Mas será que cortar um galho ou arrancar uma folha faz com que as plantas sintam dor? Marcos Buckeridge, botânico especializado em fisiologia vegetal e presidente da Academia de Ciências do Estado de São Paulo, explica que um corte gera um estímulo que se espalha pela planta: é um sinal de stress que dispara mecanismos de reparo local. “Se isso funciona com uma memória naquele local, não sabemos. Se há dor? Não igual à nossa. Mas há, sim, respostas de stress, análogas às dos animais.” O mais chocante é o tipo de resposta que algumas plantas dão: cientistas já registraram vegetais liberando etileno quando são atacados ou cortados. Em humanos, o etileno funciona como anestésico. Ainda assim, as plantas esperam ser comidas. Servir de alimento faz parte da estratégia evolutiva dos vegetais – e é por isso que frutas, por exemplo, são tão deliciosas. Frutos esperam ser comidos e, de preferência, descartados em algum lugar bem longe, para garantir a distribuição da espécie.
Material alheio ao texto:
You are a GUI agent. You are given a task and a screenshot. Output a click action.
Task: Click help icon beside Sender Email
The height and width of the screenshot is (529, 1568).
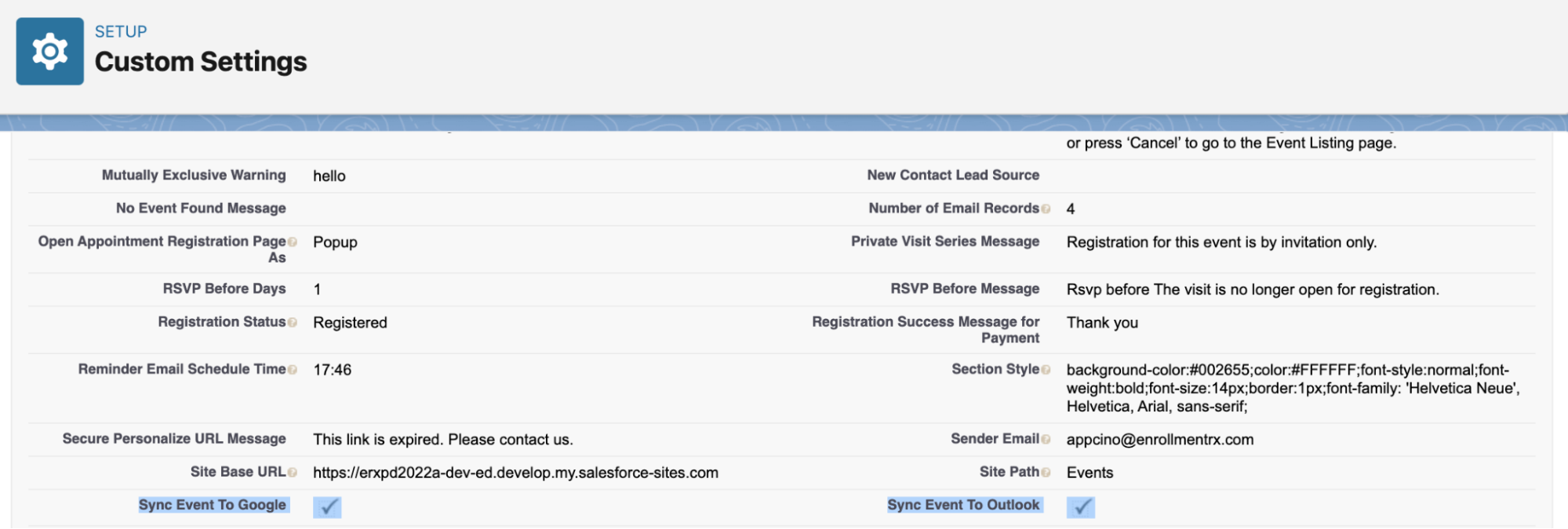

Mas, mesmo que a salada de frutas esteja liberada, não quer dizer que as plantas não mereçam um tratamento melhor do que o que temos dado a elas. Pense no que fazemos com as plantas: criamos mutações (em sementes transgênicas), envenenamos (com agrotóxicos), criamos apenas para matar (em monoculturas extensas), decepamos (em podas excessivas, para que se encaixem dentro de canteiros ou abaixo de fios de luz) e até criamos aberrações (como os bonsais). Se fizéssemos o mesmo com qualquer animal, os protestos seriam imensos. Stefano Mancuso é um defensor dos direitos das plantas e pede que elas sejam tratadas com mais respeito. Ele diz: “Saber que as plantas percebem, comunicam, lembram, aprendem e resolvem problemas talvez nos ajude a, um dia, vê-las como seres mais próximos de nós”.